Tokyo Stock Exchange’s chief information officer talks about implementing the bourse’s cash equities trading platform, a long process that has brought with it many challenges.

The role of IT systems is perhaps most noticeable when things go wrong. And when they go wrong, they can go horribly wrong. If the trading platform at a stock exchange fails, so does the market.

The role of the chief information officer (CIO) at such times is unenviable and, just like the technology, the CIO is most noticeable when things go wrong. The Tokyo Stock Exchange (TSE) has been no stranger to calamities and over the years has suffered a few high-profile suspensions to trading.

Catching up with the competition

Since 2006, Yoshinori Suzuki has been tasked with overhauling the bourse’s outdated systems and enabling Tokyo to compete with its international peers. Under his watch, the TSE launched the Tdex+ derivatives trading system in October 2009, the Arrowhead cash equities platform in January 2010, and the New Tdex+ System was launched in November 2011. Unfortunately for Mr Suzuki, the nature of his job means that he does not get much media attention when things go right.

He stepped into the CIO role following a high-profile glitch in 2005 that caused major disruption to trading, as well as the TSE’s reputation. The Arrowhead project to upgrade the TSE’s cash equities platform began in 2006. “At that time, high-speed trading systems were a must. It had already started in 2004 in other places and TSE had to catch up,” says Mr Suzuki. “When we cut over to the new system, the response time was 2 milliseconds. Now it is faster at less than 1 millisecond. We are already considering upgrading it in about two years’ time.” 

“It was important to ensure scalability and also reliability,” he says of the project’s priorities.

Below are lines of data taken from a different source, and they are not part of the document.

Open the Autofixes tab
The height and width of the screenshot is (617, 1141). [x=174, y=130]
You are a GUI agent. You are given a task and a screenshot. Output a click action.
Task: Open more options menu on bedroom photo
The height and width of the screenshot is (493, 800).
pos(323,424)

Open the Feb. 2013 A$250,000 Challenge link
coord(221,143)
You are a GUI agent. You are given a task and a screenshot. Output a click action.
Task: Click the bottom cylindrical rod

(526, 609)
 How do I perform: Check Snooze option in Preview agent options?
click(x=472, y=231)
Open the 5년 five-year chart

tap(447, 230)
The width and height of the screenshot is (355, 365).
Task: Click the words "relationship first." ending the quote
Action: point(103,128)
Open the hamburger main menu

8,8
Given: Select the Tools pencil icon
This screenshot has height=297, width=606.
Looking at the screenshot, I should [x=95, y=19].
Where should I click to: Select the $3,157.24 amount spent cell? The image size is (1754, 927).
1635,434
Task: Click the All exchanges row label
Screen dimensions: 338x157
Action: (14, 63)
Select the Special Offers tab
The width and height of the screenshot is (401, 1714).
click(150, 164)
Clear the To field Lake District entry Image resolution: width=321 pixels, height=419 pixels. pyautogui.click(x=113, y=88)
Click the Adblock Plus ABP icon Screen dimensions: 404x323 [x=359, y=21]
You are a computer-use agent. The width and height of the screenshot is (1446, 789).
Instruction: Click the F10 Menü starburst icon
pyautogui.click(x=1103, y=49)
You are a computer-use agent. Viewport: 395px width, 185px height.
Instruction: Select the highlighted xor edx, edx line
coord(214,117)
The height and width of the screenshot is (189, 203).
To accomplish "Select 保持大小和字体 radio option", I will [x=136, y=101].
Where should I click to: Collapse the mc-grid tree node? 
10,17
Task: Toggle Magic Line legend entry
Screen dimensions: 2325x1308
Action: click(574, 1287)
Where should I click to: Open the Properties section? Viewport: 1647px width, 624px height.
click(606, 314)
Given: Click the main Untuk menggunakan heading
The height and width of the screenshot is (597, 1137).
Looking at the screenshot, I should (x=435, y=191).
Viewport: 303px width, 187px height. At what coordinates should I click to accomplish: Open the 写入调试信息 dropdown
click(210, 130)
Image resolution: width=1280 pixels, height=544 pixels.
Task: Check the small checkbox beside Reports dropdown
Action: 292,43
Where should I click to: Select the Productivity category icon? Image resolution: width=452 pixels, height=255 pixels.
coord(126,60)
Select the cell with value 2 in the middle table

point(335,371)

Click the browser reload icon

After a public tender, Fujitsu – also the technology vendor for the old system – was selected. “Fujitsu was selected for its high reliability,” says Mr Suzuki.

When asked if he was able to sleep easily at the time of the cutover to the new system, Mr Suzuki says: “It is not something that gives me great fear,” and goes on to add that the biggest challenge with this project was building a totally new model.  

Software development

The software development itself was completed eight months before the cutover. “We decided to spend ample time testing the brokers,” says Mr Suzuki, explaining that the testing was done on the brokers’ software as well as at the exchange to stabilise both sides of the system. “Of course, it is true that every time we introduce and implement a new system, we have to stay a little nervous. With this particular system, the software was very stable,” he says.

Between January 2010 and June 2010, Mr Suzuki explains, there had been only 26 bugs, half of which were in the middleware, the rest in the software. He adds that they were not serious and caused relatively minor problems, such as jamming the displays or not aligning digits correctly. “The software stability, which was assured in the development phase, helped a lot,” he says.

“We assumed in the design phase that we would have to cope with switchover failures. From my experience of working at NTT Data, I knew that hardware does not always behave as you want it to behave.” 

In February 2012, TSE learnt the harsh lesson that humans also do not always behave as they are supposed to. After two years with Arrowhead, a server failed and an operator did not check whether the back-up server had kicked in. It had not. Mr Suzuki confirms that the suspension in trading was caused by human error. “People always make mistakes – that has to be a very basic assumption upon which we operate the system,” he says.

When such incidents occur, Mr Suzuki is under pressure from the scrutiny of politicians, regulators and the media. And with the merger of TSE with Osaka Securities Exchange scheduled for January 2013, there will be no easing in the demands of his role.